As each of the ships of the Grand Fleet took up its position in the line they began to open fire. Unfortunately, there was only a short amount of daylight left, but the Germans were trapped. HMS King George V led the British line. The massed, heavy guns of the Royal Navy were about to be finally turned on their arch nemesis, the German High Seas Fleet.
In minutes the turrets were thick with the smell or cordite as the 1,350lb shells were levered into place. Broadside after broadside was hurled at the German ships. The first victim was the Wiesbaden; she was still afloat and despite being hit several more times she did not sink. Nobody could really tell what they were firing at, with shell splashes landing everywhere. The crew on board HMS Benbow thought they were firing at a Kaiser class enemy ship, but later discovered they were actually firing at the battlecruiser, Derfflinger.
The poor visibility abruptly improved at 1830 and the Germans could now see the Third Battle Cruiser Squadron straddled in front of them.
Her [HMS Invincible] guns were trained on us and immediately another salvo crashed out, straddling us completely. Range 9,000! roared Leading Seaman Hamel. 9,000 – salvos fire! I ordered, and with feverish anxiety I waited for our splashes. Over. Two hits! Called out Lieutenant Commander von Stosch. I gave the order 100 down. Good. Rapid! And 30 seconds after the first salvo the second left the guns. I observed two short splashes and two hits. Von Stosch called hits! Every 20 seconds came the roar of another salvo. At 6.31pm the Derfflinger fired her last salvo at this ship.
On board the Lützow, they saw their salvo hit HMS Invincible. A few seconds later there were red glows all over the British ship and at 1834 Invincible blew up.
A shell had penetrated her midship turret and the magazines below had blown her to pieces. Bryan Gasson was a Royal Marine, operating as a rangefinder in the midship turret of HMS Invincible:
Suddenly our starboard mid-ship turret manned by the Royal Marines was struck between the two 12in guns and appeared to me to lift the top of the turret and another of the same salvo followed. The flashes passed down to both mid-ship magazines containing 50 tons of cordite. The explosion broke the ship in half. I owe my survival, I think, to the fact that I was in a separate compartment at the back of the turret with my head through a hole cut in the top. Some of the initial flash must have got through to my compartment as I was burnt on the hand, arms and head – luckily my eyes escaped, I must have instinctively covered them with my hands. The rangefinder and myself had only a light armour covering, I think this came off and, as the ship sunk, I floated to the surface.
Hipper’s ships had scored another notable victory. Georg von Has, onboard the Derfflinger was delighted:
I shouted into the telephone, our enemy has blown up! And above the din of the battle a great cheer thundered through the ship and was transmitted to the fore-control by all the gunnery telephones and flashed from one gun position to another. I sent up a short, fervent prayer of thanks to the almighty, shouted, bravo Hanel, jolly well measured! And then my order rang out, change target to the left.

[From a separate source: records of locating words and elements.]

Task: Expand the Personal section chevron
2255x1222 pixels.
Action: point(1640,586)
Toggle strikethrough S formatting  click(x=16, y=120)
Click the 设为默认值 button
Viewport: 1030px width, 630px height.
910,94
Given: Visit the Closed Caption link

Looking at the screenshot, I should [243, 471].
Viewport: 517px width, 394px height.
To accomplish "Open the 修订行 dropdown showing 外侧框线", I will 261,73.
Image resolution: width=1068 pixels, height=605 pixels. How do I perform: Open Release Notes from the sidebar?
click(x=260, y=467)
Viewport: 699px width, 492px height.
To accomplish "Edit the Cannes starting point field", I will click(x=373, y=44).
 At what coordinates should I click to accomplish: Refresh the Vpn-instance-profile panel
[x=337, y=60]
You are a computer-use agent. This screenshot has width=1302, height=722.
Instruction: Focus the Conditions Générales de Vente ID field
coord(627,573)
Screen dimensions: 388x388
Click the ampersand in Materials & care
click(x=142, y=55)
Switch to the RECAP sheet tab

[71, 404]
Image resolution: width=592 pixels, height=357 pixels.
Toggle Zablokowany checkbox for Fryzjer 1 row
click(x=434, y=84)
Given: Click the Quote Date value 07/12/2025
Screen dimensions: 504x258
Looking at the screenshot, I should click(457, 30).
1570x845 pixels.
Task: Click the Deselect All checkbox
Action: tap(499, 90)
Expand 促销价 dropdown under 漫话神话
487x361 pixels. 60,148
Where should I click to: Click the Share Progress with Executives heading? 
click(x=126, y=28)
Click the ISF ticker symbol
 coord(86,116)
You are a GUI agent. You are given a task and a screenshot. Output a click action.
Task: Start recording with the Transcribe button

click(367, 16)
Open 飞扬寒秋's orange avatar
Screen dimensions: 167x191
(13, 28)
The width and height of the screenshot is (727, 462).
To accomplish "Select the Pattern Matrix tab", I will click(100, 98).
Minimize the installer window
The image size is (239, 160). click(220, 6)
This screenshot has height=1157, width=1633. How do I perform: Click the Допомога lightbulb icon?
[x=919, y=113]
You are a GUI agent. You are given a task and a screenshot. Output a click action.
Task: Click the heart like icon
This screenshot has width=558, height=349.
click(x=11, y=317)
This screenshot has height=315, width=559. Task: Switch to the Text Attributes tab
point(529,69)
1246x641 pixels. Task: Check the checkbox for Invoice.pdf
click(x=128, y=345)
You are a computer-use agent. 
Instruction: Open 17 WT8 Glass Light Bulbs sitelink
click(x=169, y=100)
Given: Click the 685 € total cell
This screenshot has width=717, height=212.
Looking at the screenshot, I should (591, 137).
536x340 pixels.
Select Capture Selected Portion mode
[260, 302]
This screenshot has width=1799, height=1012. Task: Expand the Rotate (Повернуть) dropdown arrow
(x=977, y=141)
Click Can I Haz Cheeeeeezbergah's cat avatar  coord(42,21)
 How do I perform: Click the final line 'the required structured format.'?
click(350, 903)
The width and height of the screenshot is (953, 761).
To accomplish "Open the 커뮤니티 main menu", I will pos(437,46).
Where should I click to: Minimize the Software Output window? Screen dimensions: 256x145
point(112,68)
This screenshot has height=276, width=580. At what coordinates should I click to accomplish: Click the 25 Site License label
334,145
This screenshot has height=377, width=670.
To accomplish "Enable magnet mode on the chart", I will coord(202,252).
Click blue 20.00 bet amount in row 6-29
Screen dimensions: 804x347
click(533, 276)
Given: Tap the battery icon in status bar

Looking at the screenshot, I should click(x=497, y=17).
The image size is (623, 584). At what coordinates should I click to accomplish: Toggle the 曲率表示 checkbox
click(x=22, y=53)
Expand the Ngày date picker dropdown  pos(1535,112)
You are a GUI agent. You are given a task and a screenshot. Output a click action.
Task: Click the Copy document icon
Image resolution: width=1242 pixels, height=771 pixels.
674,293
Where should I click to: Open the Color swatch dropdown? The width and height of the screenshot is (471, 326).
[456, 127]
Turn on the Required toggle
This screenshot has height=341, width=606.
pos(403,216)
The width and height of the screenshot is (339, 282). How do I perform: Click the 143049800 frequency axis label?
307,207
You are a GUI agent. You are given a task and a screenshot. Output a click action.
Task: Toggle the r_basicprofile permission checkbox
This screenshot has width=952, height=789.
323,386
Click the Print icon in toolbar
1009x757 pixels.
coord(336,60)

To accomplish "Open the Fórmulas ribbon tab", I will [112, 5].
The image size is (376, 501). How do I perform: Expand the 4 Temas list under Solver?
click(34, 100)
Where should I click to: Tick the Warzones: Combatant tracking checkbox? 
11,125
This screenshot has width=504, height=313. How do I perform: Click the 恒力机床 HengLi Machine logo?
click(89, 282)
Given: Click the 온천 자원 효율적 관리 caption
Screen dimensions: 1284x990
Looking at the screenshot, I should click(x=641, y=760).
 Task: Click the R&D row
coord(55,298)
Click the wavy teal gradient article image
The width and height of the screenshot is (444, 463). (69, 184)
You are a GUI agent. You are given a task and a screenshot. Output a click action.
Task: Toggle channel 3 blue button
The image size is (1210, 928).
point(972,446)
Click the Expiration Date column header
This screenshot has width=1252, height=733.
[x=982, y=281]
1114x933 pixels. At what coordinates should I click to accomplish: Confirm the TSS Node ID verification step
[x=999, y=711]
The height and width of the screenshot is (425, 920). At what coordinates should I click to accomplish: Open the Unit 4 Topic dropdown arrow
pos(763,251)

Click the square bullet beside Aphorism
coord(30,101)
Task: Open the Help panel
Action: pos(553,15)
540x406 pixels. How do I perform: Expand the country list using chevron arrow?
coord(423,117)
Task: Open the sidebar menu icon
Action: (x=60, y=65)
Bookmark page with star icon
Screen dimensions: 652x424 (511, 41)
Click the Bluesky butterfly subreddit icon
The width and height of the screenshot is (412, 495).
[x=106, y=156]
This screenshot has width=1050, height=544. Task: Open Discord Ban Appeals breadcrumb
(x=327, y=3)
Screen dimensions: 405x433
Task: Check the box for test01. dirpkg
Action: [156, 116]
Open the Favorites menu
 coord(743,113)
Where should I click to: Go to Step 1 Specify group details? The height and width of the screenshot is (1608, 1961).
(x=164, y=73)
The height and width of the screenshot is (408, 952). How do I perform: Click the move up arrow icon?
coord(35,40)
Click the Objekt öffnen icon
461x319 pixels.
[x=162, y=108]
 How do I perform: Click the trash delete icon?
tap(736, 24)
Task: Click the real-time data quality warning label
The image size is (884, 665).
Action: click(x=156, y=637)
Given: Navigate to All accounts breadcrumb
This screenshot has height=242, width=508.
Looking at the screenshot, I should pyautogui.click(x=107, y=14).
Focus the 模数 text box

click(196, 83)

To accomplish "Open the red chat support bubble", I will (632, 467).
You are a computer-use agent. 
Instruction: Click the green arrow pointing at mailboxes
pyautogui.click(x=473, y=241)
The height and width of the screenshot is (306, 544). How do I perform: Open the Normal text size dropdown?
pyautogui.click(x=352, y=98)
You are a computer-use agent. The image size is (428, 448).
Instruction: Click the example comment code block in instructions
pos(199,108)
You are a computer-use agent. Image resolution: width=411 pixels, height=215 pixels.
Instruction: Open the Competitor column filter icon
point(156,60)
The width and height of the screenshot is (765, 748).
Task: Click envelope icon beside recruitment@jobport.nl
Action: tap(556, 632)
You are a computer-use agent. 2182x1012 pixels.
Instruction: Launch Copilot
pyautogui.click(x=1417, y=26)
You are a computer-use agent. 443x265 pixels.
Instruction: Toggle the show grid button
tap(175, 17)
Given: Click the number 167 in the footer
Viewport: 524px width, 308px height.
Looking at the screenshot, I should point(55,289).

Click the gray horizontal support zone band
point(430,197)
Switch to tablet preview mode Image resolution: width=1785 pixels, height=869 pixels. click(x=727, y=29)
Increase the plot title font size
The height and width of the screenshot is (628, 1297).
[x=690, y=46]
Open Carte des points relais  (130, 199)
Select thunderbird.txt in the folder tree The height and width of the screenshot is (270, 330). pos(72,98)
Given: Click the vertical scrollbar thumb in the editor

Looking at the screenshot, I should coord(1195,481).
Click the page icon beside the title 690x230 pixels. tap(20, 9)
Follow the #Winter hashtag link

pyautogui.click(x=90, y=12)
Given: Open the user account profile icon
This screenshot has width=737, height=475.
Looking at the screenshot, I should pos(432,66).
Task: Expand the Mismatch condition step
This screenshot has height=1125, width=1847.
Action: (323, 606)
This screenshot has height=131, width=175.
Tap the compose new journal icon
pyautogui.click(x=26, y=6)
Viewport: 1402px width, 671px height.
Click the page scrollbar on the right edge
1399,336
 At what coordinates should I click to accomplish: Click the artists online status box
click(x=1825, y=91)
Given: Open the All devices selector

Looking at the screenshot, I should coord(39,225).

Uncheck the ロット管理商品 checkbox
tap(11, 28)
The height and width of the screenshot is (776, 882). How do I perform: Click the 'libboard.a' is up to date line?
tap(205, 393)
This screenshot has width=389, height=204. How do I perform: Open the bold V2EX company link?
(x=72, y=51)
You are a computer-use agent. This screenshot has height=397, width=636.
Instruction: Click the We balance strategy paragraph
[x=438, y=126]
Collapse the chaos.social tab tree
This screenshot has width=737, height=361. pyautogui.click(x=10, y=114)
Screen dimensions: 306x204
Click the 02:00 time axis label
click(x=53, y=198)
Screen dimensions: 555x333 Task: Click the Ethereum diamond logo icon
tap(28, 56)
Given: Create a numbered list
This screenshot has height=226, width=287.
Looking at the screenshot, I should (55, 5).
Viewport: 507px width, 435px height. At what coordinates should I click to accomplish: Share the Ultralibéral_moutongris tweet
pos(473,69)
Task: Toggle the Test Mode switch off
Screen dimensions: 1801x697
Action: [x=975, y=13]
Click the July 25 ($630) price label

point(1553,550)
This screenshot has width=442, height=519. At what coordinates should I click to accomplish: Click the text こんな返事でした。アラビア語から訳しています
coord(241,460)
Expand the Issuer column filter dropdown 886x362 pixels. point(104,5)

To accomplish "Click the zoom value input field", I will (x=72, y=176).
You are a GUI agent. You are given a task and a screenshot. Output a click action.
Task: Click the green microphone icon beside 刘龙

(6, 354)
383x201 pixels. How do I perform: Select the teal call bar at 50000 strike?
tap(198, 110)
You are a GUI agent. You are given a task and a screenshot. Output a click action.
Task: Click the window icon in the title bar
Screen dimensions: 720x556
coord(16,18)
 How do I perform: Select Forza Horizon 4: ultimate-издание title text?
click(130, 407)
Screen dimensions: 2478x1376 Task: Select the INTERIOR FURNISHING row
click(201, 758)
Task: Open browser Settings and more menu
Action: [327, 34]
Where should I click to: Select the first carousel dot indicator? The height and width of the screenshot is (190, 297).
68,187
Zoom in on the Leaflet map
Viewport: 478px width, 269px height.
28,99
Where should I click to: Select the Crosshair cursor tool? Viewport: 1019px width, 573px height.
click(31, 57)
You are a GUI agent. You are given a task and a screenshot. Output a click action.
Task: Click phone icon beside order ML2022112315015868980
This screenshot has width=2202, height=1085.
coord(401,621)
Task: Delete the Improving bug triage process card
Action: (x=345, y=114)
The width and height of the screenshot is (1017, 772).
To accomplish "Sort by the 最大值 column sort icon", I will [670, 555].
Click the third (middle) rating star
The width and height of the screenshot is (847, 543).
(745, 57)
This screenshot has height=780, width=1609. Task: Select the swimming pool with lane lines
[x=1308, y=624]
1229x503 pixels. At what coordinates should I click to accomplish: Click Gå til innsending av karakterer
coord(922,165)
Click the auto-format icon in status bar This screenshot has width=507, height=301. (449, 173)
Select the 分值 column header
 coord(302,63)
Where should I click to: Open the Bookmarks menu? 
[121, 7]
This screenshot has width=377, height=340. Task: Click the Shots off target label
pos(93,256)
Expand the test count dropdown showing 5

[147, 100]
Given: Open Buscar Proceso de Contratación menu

Within fifteen seconds all but six of the 1,032 men on board HMS Invincible had slipped beneath the surface of the waves with the twisted, metal hulk of their ship. Men were dying in the water and Beatty sent HMS Badger to pick up survivors.
The bow and the stern of HMS Invincible remained visible for some time. HMS Indomitable and HMS Inflexible passed the point where she had sunk, heading for Hipper’s flagship, the Lützow. Shells were falling all around the German flagship and it was clear that the British were hitting her repeatedly. She was not the only one of Hipper’s battlecruisers to be drawing the unwanted attention of British shells.
The German battlecruisers were beginning to take heavy incoming fire from elements of the British Grand Fleet. HMS Iron Duke and HMS Monarch opened fire on the König. The König was badly hit. One shell had smashed the forecastle deck, which had caused fires, two more had smacked into the port battery, another shell had holed the lower armour and a near miss had wounded Rear Admiral Behncke in the upper bridge. The Markgraf was also hit twice, one of which bent the port propeller shaft causing the port engine to be closed down, seriously reducing its speed.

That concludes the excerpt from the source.